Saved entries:
=== Begin Enclosure ===
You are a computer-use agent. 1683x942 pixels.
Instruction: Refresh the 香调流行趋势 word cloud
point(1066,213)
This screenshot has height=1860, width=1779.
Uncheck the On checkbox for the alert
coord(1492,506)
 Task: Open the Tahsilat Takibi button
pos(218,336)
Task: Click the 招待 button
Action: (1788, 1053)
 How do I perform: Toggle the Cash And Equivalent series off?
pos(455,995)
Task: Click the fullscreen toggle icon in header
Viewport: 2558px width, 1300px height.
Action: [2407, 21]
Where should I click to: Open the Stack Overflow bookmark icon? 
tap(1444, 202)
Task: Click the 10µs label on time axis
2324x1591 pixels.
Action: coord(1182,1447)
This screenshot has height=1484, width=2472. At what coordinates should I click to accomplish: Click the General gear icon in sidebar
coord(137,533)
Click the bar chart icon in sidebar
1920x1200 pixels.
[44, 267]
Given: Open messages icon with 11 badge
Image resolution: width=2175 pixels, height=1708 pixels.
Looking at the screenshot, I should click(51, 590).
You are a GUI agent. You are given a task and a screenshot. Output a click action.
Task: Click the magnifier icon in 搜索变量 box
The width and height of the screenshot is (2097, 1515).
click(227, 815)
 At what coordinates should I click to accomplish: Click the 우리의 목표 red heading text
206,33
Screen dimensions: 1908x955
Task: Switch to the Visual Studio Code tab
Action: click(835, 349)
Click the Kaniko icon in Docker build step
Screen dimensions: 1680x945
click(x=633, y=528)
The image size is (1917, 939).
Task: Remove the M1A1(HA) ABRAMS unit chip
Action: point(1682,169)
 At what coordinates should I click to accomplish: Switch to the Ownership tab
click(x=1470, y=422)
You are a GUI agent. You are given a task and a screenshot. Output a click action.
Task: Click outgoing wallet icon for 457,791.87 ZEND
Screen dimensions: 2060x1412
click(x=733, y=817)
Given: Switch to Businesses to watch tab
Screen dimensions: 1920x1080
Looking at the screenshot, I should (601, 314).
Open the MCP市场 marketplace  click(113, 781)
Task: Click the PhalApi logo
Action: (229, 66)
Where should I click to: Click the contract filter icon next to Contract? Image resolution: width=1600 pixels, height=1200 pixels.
=== End Enclosure ===
# Aim of the exercise
Your output should be an exact copy of every line from the one containing "Screen dimensions: 1920x1080" through the end of the records.

# Result for this task
Screen dimensions: 1920x1080
Looking at the screenshot, I should (601, 314).
Open the MCP市场 marketplace  click(113, 781)
Task: Click the PhalApi logo
Action: (229, 66)
Where should I click to: Click the contract filter icon next to Contract? Image resolution: width=1600 pixels, height=1200 pixels.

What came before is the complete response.